■ Texto de origem:
Eu entendo, e até fico agradavelmente surprendido por ainda se ensinar a conjugação do "vós" nas escolas brasileiras, mas, vamos lá, não é assim tão difícil, pois não? Na maioria dos casos é só acrescentar um _-s_ à conjugação do "tu".


----------



## Vanda

Para nós é impensável decorar a conjugação de um verbo sem o vós. Oh vós de pouca fé! (brincadeira )


----------



## Tomby

Por vezes penso que uso e abuso do tratamento por "você" por _economia_ linguística: com quatro pessoas (eu, você/ele/ela, nós e vocês/eles) consigo o tratamento de seis.  E com o Imperativo com três, chega!
Falando honestamente, acho que vocês têm razão, deveriam continuar com o ensino das seis pessoas que conformam a conjugação verbal. No meu caso, era obrigatório saber a existência da segunda pessoa do plural, mas também sabia que não devia usá-la. 
Com a mesóclise quase aconteceu a mesma coisa. Também com o tema da conjugação perifrástica (penso que se denomina dessa maneira), estou a referir-me ao verbo "haver de + infinitivo": [hei-de, hás-de, há-de, havemos de, hão-de] + infinitivo. 
Não sei porque não a ensinaram. Eu tento evitar esta construção gramatical sempre que puder. Não obstante seria injusto não dizer que tive bons professores de português.   As minhas carências são por culpa da minha pessoa.

■ Dados extraídos:
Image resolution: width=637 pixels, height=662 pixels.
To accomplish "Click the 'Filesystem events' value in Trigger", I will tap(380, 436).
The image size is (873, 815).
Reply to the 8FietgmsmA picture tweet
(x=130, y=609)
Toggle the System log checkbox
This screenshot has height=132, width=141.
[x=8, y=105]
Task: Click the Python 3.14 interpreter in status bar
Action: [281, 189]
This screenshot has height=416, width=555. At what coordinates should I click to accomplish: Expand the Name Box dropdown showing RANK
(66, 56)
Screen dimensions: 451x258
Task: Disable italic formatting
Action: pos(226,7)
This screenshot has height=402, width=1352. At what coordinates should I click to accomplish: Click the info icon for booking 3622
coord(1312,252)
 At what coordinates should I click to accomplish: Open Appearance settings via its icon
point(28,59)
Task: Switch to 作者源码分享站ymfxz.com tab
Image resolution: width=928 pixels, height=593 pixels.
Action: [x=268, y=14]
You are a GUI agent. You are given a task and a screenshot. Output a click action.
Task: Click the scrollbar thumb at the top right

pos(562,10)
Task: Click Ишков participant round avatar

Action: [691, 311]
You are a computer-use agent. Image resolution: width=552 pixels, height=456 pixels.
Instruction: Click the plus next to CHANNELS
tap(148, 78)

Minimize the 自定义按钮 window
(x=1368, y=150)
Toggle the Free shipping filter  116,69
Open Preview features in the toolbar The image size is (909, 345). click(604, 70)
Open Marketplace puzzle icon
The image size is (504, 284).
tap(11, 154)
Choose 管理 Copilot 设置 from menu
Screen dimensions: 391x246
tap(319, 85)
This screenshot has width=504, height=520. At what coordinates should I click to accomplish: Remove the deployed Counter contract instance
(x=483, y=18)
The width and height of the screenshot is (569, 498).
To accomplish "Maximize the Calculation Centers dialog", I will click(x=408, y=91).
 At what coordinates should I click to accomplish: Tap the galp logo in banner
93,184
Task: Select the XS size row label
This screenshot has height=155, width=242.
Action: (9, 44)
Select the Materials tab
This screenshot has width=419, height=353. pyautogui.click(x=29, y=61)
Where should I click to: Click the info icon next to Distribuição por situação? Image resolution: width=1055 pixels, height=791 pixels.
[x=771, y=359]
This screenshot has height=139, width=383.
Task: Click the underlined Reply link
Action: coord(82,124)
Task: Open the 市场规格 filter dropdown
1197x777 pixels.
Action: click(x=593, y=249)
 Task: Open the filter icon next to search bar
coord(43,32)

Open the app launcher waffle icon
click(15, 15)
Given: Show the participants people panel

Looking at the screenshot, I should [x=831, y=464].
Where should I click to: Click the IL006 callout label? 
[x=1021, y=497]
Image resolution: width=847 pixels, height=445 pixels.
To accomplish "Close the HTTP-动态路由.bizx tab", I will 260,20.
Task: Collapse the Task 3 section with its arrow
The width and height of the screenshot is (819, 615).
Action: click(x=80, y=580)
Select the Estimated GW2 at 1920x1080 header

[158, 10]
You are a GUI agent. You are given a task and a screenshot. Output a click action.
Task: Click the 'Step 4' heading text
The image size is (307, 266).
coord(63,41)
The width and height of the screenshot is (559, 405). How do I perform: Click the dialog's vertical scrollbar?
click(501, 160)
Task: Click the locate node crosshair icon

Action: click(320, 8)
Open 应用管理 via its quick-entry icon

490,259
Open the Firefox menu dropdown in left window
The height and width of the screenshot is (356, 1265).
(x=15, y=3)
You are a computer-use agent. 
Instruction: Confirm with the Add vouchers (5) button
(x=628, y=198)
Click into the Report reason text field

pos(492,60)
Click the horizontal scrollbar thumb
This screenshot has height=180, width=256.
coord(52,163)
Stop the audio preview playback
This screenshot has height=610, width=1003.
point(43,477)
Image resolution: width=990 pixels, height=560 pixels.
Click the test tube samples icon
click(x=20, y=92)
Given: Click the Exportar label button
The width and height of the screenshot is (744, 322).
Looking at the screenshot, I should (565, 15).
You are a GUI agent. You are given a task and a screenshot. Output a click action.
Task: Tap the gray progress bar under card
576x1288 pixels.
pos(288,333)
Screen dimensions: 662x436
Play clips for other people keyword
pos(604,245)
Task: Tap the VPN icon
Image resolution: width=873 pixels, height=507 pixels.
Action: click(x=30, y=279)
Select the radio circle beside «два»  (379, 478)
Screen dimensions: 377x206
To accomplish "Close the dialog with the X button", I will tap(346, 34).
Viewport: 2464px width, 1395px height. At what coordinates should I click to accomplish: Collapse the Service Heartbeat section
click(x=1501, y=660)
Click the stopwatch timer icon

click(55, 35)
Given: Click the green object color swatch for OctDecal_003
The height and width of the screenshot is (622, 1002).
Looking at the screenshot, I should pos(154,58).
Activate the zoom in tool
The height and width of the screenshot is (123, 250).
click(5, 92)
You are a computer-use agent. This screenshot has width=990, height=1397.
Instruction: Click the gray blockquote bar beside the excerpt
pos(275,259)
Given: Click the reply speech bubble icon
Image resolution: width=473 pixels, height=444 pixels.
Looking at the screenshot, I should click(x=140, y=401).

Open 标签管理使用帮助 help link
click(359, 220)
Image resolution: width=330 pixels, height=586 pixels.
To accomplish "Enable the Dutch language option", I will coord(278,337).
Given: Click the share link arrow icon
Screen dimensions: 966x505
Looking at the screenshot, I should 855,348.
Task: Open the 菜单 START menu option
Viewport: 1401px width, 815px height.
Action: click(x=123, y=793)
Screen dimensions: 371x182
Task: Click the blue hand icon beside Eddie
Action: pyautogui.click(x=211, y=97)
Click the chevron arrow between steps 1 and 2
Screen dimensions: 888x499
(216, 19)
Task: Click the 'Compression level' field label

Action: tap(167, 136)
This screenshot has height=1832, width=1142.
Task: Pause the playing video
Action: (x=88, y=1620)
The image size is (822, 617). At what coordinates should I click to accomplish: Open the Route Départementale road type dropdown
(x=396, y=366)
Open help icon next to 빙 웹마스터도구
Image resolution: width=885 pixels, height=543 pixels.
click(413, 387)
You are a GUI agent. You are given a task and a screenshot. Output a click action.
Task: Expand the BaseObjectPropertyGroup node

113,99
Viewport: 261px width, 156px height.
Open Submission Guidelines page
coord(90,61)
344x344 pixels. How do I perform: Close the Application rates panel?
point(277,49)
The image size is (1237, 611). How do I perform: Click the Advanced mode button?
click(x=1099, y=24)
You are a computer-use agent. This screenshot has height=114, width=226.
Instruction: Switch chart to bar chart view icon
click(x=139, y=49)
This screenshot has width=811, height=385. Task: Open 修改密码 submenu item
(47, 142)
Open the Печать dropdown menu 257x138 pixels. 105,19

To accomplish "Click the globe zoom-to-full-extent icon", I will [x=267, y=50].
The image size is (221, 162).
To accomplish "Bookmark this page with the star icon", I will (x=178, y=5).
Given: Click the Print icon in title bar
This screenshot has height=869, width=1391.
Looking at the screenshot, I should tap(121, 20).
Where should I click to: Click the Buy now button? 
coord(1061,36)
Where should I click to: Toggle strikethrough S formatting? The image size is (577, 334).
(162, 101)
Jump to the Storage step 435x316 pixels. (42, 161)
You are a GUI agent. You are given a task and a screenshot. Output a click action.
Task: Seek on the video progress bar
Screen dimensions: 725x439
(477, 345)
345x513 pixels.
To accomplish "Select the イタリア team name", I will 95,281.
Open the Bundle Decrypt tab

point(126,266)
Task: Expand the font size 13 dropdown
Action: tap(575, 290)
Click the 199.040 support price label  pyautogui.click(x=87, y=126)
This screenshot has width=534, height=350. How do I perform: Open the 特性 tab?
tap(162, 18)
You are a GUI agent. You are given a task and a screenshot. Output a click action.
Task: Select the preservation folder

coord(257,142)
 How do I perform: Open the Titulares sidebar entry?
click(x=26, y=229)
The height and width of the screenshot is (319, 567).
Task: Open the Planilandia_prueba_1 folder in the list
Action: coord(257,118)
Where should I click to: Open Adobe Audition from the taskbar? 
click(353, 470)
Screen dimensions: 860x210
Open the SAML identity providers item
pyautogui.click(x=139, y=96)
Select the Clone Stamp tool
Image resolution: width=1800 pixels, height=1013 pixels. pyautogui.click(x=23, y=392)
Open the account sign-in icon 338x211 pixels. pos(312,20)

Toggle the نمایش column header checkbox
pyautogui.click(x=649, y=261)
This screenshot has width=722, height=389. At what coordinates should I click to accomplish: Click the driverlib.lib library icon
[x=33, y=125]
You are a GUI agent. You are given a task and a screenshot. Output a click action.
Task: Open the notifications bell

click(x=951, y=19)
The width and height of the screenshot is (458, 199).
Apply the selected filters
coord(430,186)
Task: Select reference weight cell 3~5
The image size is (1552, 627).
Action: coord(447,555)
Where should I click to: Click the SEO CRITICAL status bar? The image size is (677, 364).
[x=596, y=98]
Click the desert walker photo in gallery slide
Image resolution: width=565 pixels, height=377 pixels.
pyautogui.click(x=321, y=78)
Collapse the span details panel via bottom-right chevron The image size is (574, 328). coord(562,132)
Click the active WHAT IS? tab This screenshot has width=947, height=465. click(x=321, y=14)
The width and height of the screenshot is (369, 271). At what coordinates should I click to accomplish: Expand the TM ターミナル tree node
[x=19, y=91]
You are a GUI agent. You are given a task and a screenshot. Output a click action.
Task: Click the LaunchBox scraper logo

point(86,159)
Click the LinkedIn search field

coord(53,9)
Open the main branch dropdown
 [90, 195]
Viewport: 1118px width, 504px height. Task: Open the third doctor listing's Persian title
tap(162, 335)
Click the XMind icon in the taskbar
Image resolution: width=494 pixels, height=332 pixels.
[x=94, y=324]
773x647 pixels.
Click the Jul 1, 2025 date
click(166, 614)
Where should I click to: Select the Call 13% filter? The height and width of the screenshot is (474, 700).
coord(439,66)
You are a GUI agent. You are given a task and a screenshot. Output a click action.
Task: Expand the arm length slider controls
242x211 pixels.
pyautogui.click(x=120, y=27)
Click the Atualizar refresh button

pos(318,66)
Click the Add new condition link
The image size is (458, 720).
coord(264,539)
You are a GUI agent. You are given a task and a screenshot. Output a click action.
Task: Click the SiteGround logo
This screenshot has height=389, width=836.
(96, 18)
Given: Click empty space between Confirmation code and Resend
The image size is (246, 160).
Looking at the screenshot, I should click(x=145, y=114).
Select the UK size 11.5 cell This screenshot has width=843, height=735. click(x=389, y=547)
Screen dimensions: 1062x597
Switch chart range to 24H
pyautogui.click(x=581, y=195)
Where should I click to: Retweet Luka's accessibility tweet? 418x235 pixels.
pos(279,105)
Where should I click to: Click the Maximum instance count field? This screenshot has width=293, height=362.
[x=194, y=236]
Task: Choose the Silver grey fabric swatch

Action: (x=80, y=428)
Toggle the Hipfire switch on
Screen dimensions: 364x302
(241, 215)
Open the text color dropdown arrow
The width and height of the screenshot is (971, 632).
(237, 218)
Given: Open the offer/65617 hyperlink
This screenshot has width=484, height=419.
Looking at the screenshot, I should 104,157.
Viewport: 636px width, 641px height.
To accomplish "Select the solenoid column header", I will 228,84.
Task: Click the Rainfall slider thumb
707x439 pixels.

■ Solicitação escrita 1: Transcreva do texto sobre a conjugação do «vós» o trecho que vai de "Por vezes penso" a "com três, chega!".
■ Solicitação escrita 2: De acordo com o texto sobre a conjugação do «vós», o que é necessário acrescentar, na maioria dos casos, à conjugação do "tu" para obter a do "vós"?
■ Solicitação escrita 3: Retome o texto sobre a conjugação do «vós» a partir do ponto em que termina.

■ Resposta escrita 1:
Por vezes penso que uso e abuso do tratamento por "você" por _economia_ linguística: com quatro pessoas (eu, você/ele/ela, nós e vocês/eles) consigo o tratamento de seis.  E com o Imperativo com três, chega!

■ Resposta escrita 2: Um -s.

■ Resposta escrita 3:
Cumprimentos!


----------



## ana lacerda

Boas
É verdade que não é uma prática portuguesa usar VÓS, mas,eu aprendi na escola. Quando somos crianças até usamos muito a expressão: "Hás-de ver!". Isto é dito como uma promessa  maldosa a alguém que não faz aquilo que nós queremos.


----------



## Outsider

_Haver de_ + infinitivo ainda se usa bastante em Portugal.


----------



## olivinha

Do vós eu só me lembro da época da decoreba para as classes de português e dos domingos, quando a minha mãe me obrigava a ir a missa, ouvir o padre dizendo: 
“Tomai e comei todos vós.”
Apesar de tudo, não posso deixar de “confessar” que acho bonito quando escuto, ou melhor, leio (na maioria das vezes da pluma de Machado de Assis) um verbo conjugado na segunda do singular com a maior naturalidade.

E o “vosotros/as” que me disseram que já não se usa? Estudando espanhol quando vivia nos EEUU, me disseram (professores!) que “no hacía falta aprender a conjugar el verbo en la segunda del plural”, que se usa “ustedes” y no “vosotros”… ¿Vosotros, qué vosotros? Agora, vivendo na Espanha, descubro que o vosotros está tão vivo (na Espanha) como qualquer das outras “pessoas”, e cada vez que tenho que utilizar-lo, siempre me sai o “ustedes”.

O


----------



## Lusitania

Na verdade, o vós é mais utilizado no interior norte do país e penso que sobretudo pelas pessoas mais velhas. Há pouco tempo estive no Luso e uma senhora amiga da minha avó ainda dizia "onde ides?". Mas é muito raro ouvir.
Agora em Espanha penso que o Vosotros está bem vivo e aprendo nas minhas aulas de Espanhol.

Espero que o português se informalize e comecemos a utilizar mais o tu.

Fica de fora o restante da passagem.